_TASK PROMPT_
Reproduce the data below word for word, leaving out the pictures.
-- Begin --
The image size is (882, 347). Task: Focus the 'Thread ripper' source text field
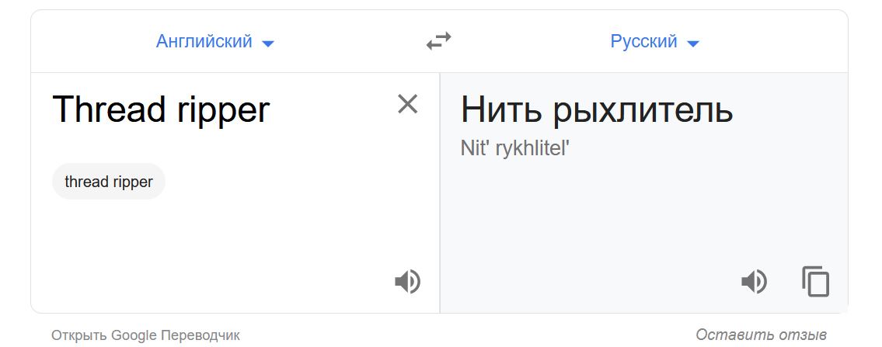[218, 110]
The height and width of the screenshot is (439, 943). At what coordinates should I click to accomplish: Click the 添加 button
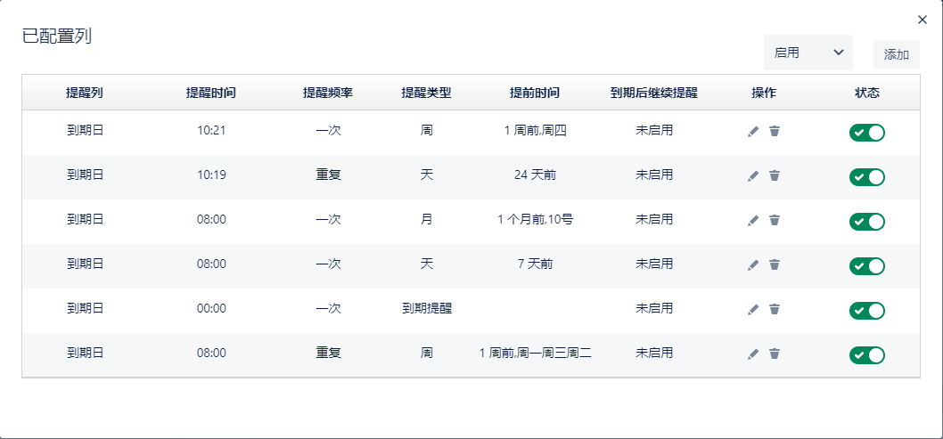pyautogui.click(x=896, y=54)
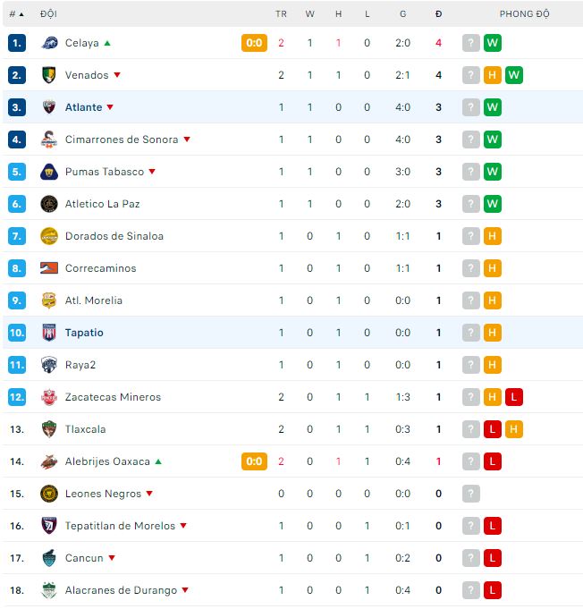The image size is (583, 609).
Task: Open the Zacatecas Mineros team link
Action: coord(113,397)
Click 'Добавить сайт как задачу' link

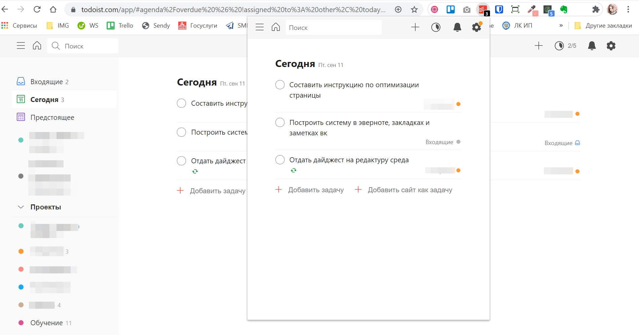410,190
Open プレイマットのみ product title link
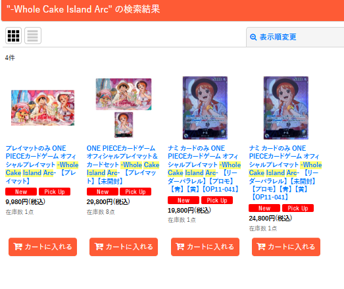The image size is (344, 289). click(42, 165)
-- End --
_COMPLETED TASK_
The image size is (882, 347). Task: Focus the 'Thread ripper' source text field
[218, 110]
The height and width of the screenshot is (439, 943). At what coordinates should I click to accomplish: Click the 添加 button
pyautogui.click(x=896, y=54)
The image size is (583, 609).
Task: Open the Zacatecas Mineros team link
Action: coord(113,397)
Click 'Добавить сайт как задачу' link

410,190
Open プレイマットのみ product title link
The image size is (344, 289). click(42, 165)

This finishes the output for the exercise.